Uma coisa é certa. O modelo antigo, que empurrava as revistas de Moda para uma prateleira altiva dos quiosques, onde ficavam duas semanas em destaque – até alguém se lembrar que não valia apena insistir naquela notoriedade excessiva – está desatualizado. Em 2016, a versão online da i-D escrevia: “A irrelevância das notícias impressas numa publicação sazonal permitiu que as revistas de Moda se transformassem em algo diferente. Um item de luxo ideal para a relação paradoxal da Moda entre a permanência e a transitoriedade; descartável, sempre em mudança, desatualizado rapidamente; ainda assim, no seu melhor, uma revista de Moda é uma relíquia ou uma cápsula do tempo, uma janela para um mundo num determinado momento, não apenas o mundo da Moda, mas música, cultura, arte, vida, tudo... É um lugar para os melhores escritores, fotógrafos e artistas se expressarem; uma boa revista é algo para estimar, passar tempo com e absorver, à qual voltar uma e outra vez e não algo para enfiar na reciclagem.”

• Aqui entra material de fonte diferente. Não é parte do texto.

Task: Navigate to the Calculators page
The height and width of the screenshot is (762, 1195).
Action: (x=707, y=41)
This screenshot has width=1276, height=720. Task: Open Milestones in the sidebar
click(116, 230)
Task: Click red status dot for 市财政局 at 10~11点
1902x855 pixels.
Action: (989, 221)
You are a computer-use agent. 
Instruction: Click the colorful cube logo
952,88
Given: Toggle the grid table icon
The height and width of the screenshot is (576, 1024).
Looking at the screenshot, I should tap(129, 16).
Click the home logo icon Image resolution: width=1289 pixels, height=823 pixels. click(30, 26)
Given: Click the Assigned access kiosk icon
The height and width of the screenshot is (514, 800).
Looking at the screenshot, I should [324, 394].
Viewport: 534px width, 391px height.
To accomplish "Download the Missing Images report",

A publicação de uma revista de Moda, hoje em dia, requer pensar o seu propósito – e isso requer pensar o seu conteúdo. E isso significa reinventar-se constantemente, adotar novos nomes, pensar fora da caixa (idealmente, mandar a caixa fora), tratar todos os assuntos como sendo possíveis, como sendo seus, e arriscar, arriscar, arriscar.

Respondendo ao The New York Times, e a quem ainda tiver dúvidas, o papel de uma revista de moda, hoje, é esquecer que é uma revista de Moda. E, a partir de uma página em branco, fazer magia com essa realidade aparentemente intransigente com que todos nos confrontamos minuto a minuto. Só isso ficará para a eternidade. Só isso ficará na memória dos que nos lerem quando nada disto (nem estas linhas) fizer sentido.